COVID-19 cases at lowest level since July: 10 CDC findings

The nation's seven-day average of new COVID-19 cases dipped below 40,000 this week, mirroring levels last seen in July 2021, CDC data shows. 

As of March 9, the nation's seven-day case average was 37,147, a 28.8 percent decrease from the previous week's average, according to the CDC's COVID-19 data tracker weekly review published March 11.

Average COVID-19 case levels last dipped below the 40,000 mark on July 20, 2021, when the nation's seven-day average was 39,800. 

Nine more findings:


1. The current seven-day death average is 1,180, down 25 percent from the previous week's average. This marks the fifth consecutive week deaths have fallen. Some historical deaths have been excluded from these counts, the CDC said. 


2. The seven-day hospitalization average for March 2-8 was 3,113, a 27.5 percent decrease from the previous week's average.


3. As of March 9, about 254.3 million people — 76.6 percent of the total U.S. population — have received at least one dose of the COVID-19 vaccine, and more than 216.4 million people, or 65.2 percent of the population, have received both doses. 

4. About 95.5 million additional or booster doses in fully vaccinated people have been reported. Nearly 50 percent of people eligible for a booster dose have not yet gotten one, the CDC said.

5. The seven-day average number of vaccines administered daily was 302,787 as of March 9, an 11.9 percent decrease from the previous week.

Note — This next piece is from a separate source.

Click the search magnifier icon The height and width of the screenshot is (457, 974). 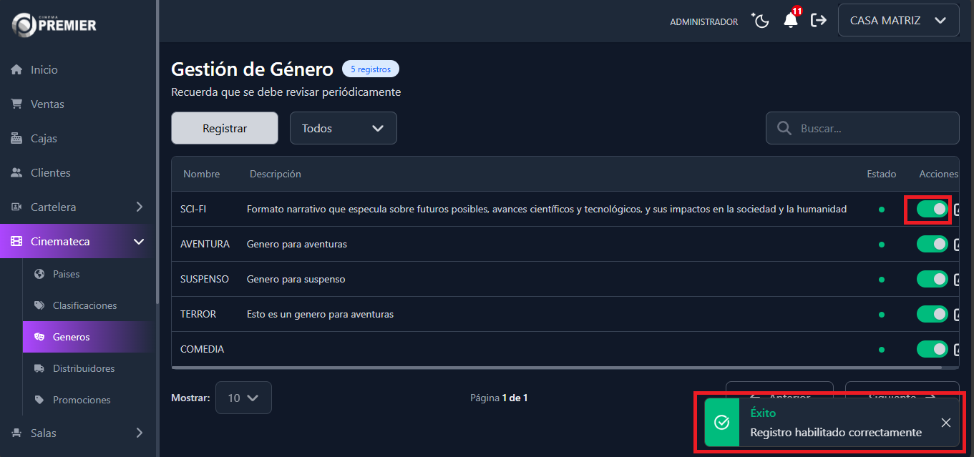tap(784, 127)
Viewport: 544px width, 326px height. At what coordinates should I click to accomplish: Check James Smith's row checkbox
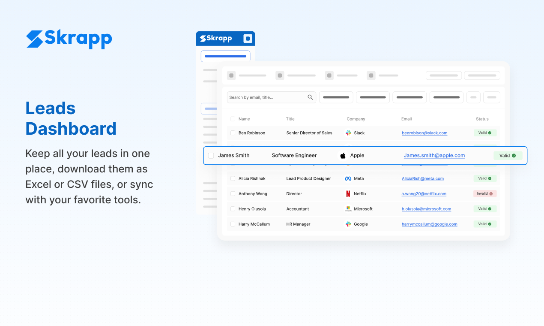click(x=211, y=155)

6. The seven-day average for percent positivity from tests is 2.8 percent, down 1.1 percent from the previous week. 

7. The nation's seven-day average test volume for the week of Feb. 25 to March 3 was ​​948,207, down 7 percent from the prior week's average.


8. Based on projections for the week ending March 5, the CDC estimated that the omicron variant accounts for 100 percent of new COVID-19 cases in the U.S.

9. CDC estimates that BA.1.1 accounts for 73.7 percent of cases, while the BA.2 subvariant accounts for 11.6 percent of cases.